**GIVEN TASK**
In the listing, take the lines starting at the line containing "تحميل خط بكرة" and ending at the line containing "ملفات eps (113, 1503)". Write them out again with "إصدارات" renamed to "نسخ" and nothing else changed.
***** RECORD EXCERPTS *****
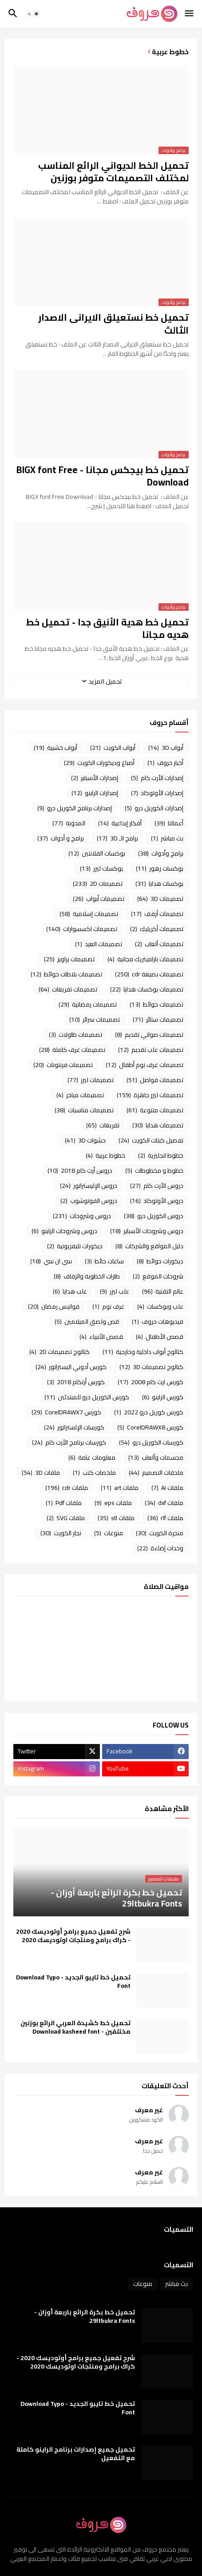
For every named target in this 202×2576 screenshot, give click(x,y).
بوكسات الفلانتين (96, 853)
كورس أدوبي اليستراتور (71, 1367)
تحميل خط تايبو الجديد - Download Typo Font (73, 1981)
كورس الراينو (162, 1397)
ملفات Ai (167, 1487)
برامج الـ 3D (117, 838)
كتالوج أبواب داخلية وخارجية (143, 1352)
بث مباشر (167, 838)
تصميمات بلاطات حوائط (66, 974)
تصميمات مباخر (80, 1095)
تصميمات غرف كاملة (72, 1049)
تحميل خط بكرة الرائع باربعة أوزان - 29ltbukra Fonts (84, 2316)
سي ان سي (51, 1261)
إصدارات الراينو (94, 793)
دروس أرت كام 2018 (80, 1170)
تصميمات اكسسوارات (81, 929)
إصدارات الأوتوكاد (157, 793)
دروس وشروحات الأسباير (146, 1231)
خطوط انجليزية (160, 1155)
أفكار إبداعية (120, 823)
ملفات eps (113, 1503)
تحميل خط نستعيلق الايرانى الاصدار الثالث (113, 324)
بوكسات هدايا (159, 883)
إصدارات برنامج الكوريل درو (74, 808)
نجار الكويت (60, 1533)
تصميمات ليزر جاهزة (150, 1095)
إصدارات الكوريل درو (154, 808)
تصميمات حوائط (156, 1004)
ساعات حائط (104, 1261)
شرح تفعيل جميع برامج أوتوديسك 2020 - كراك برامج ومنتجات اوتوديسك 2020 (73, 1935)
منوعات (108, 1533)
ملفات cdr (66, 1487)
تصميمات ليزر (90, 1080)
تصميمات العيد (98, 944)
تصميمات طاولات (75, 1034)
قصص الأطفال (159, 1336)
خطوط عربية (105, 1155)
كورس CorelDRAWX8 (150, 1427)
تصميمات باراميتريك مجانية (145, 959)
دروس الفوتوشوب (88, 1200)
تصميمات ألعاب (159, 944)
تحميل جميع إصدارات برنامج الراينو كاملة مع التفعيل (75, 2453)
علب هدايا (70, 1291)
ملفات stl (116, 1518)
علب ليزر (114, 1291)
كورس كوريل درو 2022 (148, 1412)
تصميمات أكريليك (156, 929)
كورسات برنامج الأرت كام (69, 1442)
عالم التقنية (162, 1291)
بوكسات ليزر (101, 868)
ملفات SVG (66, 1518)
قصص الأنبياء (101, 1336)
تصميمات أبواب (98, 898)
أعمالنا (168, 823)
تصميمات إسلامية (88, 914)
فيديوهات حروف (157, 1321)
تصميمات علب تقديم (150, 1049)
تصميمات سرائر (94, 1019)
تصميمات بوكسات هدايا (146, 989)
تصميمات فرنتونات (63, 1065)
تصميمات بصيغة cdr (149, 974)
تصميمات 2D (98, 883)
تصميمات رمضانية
*****
**RESULT**
تحميل خط بكرة الرائع باربعة أوزان - 29ltbukra Fonts (84, 2316)
سي ان سي (51, 1261)
نسخ الراينو (94, 793)
دروس أرت كام 2018 (80, 1170)
تصميمات اكسسوارات (81, 929)
نسخ الأوتوكاد (157, 793)
دروس وشروحات الأسباير (146, 1231)
خطوط انجليزية (160, 1155)
أفكار إبداعية (120, 823)
ملفات eps (113, 1503)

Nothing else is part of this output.